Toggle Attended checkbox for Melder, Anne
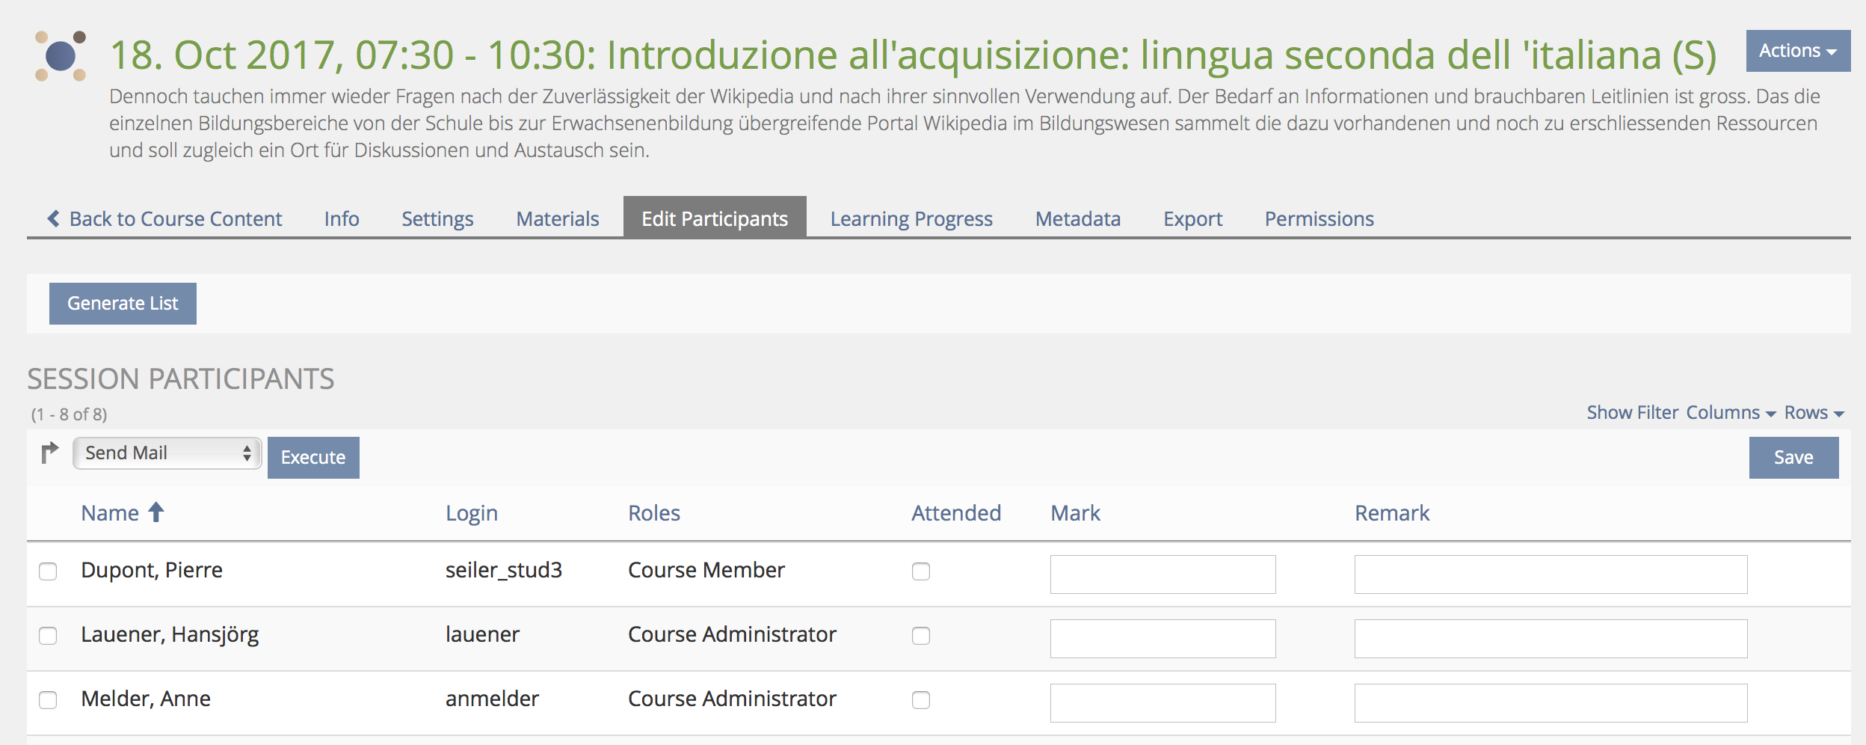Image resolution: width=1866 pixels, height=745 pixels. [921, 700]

---

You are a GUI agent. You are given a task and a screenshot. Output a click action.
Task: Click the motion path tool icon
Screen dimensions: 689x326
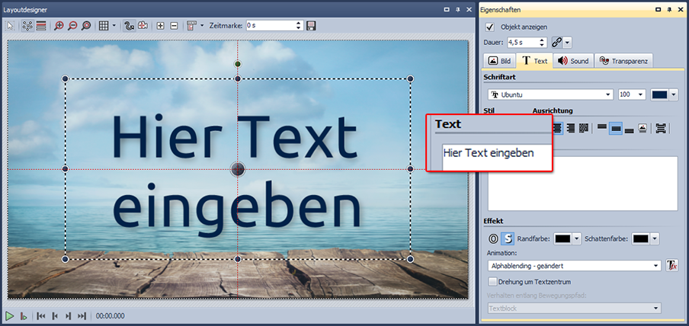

---

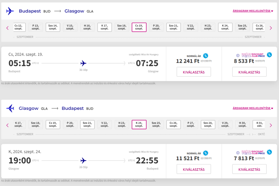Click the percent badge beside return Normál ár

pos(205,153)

**Work to complete:** Take the line above containing "You are a GUI", the line containing "Screen dimensions: 689x326", and all lines in between, and copy them exactly without anything else.

**Solution:**
You are a GUI agent. You are given a task and a screenshot. Output a click action.
Task: Click the motion path tool icon
Screen dimensions: 689x326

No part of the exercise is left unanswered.